The new meta-analysis by Drs. Gelernter, Zhou and colleagues was statistically powerful enough to expand the number of known PAU-related genome locations to 29, 19 of which are new. Eleven of the new areas where DNA variations correlate with significant increase in risk for PAU are within genes; others are in regulatory regions. Some of the newly discovered variants are related to other alcohol-related traits, including quantity and frequency of alcohol consumption.

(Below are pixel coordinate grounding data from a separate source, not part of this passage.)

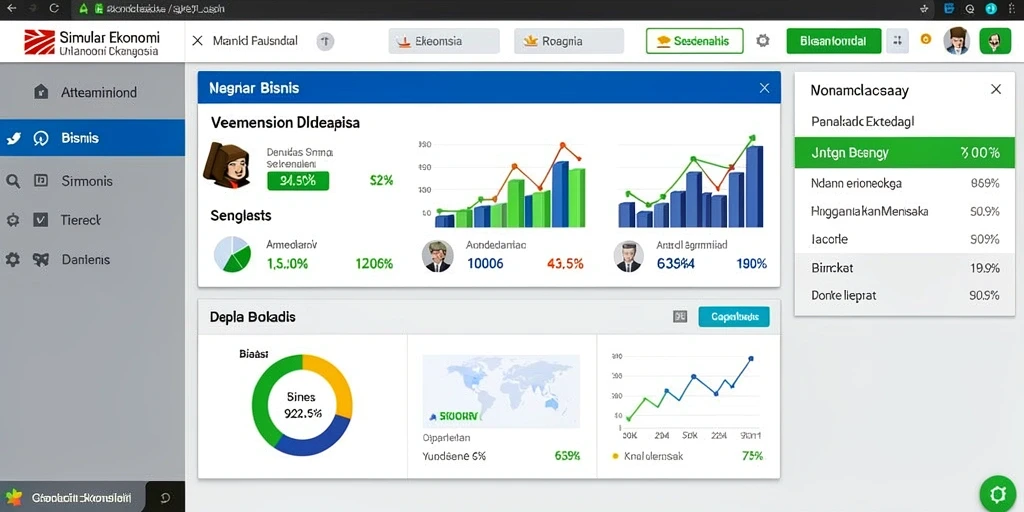This screenshot has height=512, width=1024.
Task: Click the green Bleaanfondal button
Action: coord(834,40)
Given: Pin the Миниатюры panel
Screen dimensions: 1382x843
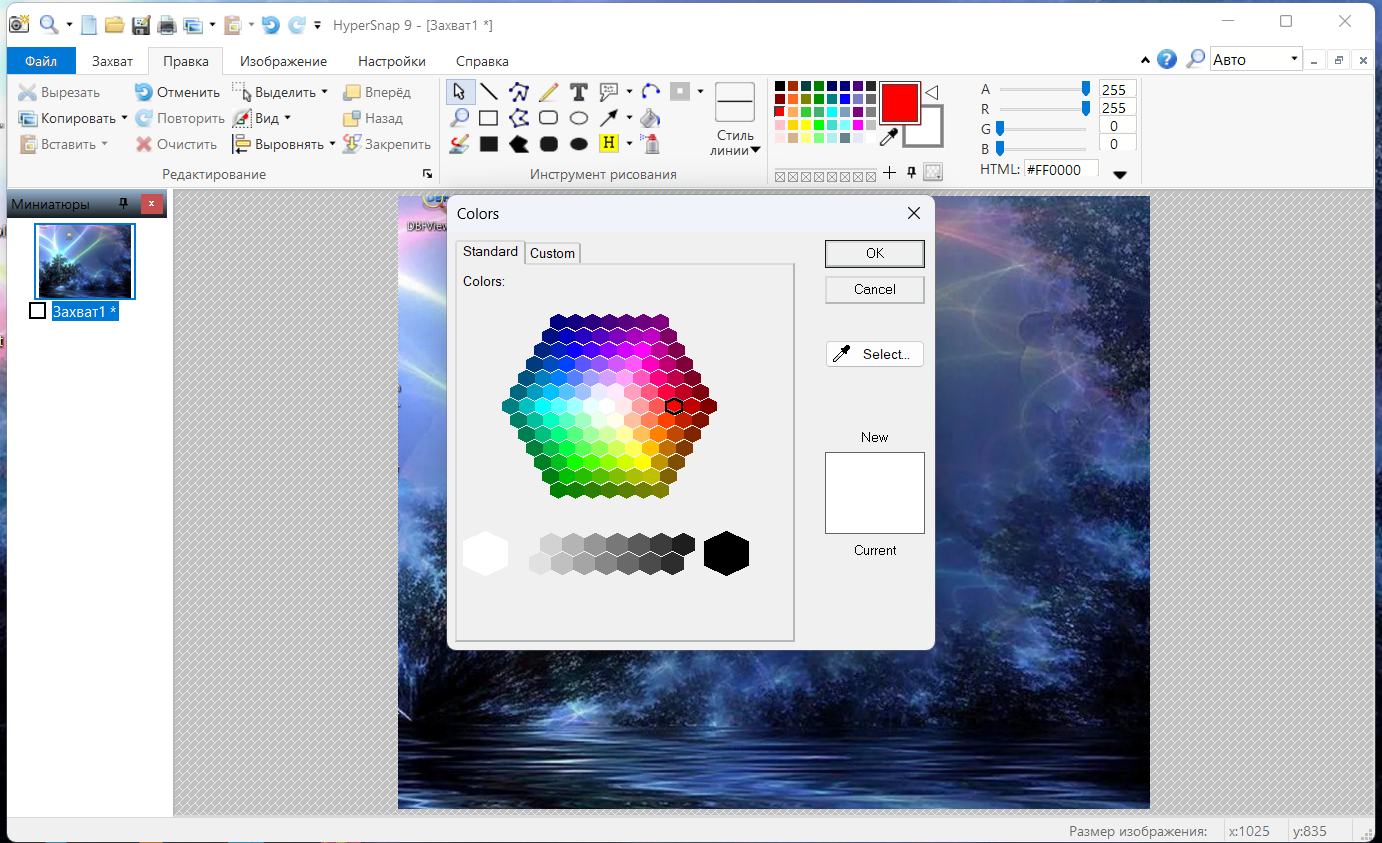Looking at the screenshot, I should click(123, 204).
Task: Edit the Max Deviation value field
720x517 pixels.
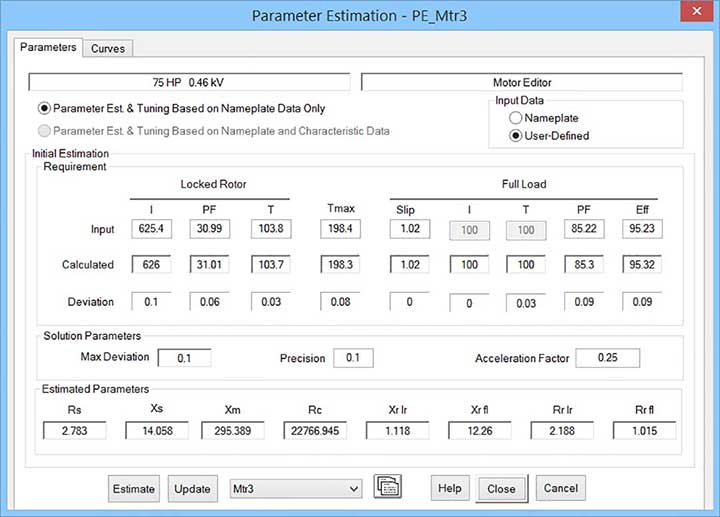Action: (x=183, y=358)
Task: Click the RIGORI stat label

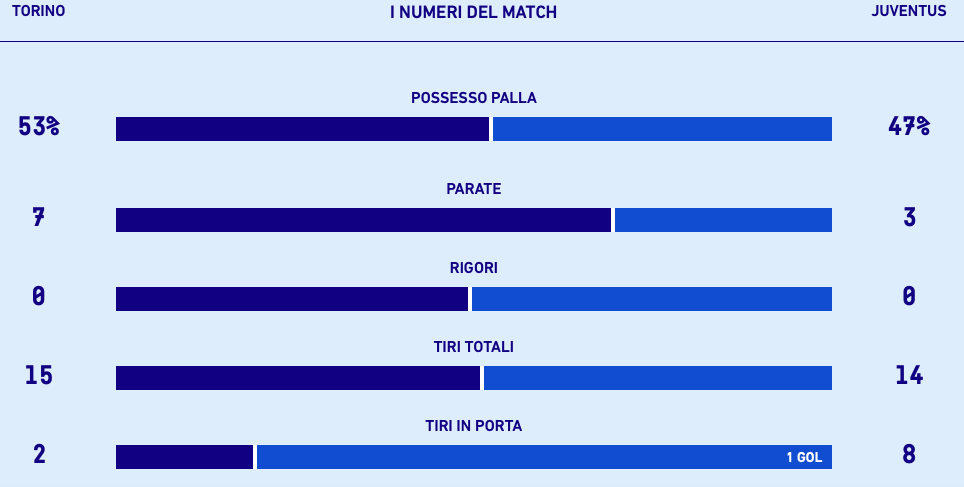Action: click(473, 268)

Certain PAU-related variations showed associations with multiple traits. In other words, people with elevated risk are also more likely to have other alcohol-related disorders including alcoholism, as well as tobacco-use disorder, and other substance addiction disorders. They are also more likely to be at elevated risk for depression, schizophrenia, bipolar disorder, and ADHD among other conditions. There was a correlation between PAU and people who had smoked regularly at some point in their life. People who score well on cognitive performance tests and with greater educational attainment were found to be at lower than average risk of problematic drinking.
“Central to PAU risk,” the researchers noted, are PAU-linked genetic variants that affect gene expression in cells of the brain. The study also found that 16 PAU-associated genes interact biochemically with 325 known drug compounds. These, the team said, provide clues for potential future treatments to control or prevent PAU in certain individuals, based on their genetic profile.
Future studies “will be required to delineate the biology and function associated with each [genetic] risk variant,” the team suggested. “We anticipate that knowledge of the functional effects of the variants will contribute eventually to personalized treatment of PAU, facilitating identification of individuals with PAU who may be most treatment-responsive or for whom a specific medication may be most effective.” The team also placed a high priority on enrolling more African-Americans and people of non-European ancestry to broaden the applicability of the results.
The team also included Abraham Palmer, Ph.D., a 2006 and 2003 BBRF Young Investigator; Renato Polimanti, Ph.D., a 2015 BBRF Young Investigator; Daniel Levey, Ph.D., a 2019 BBRF Young Investigator; and Sandra Sanchez-Roige, Ph.D., a 2018 BBRF Young Investigator.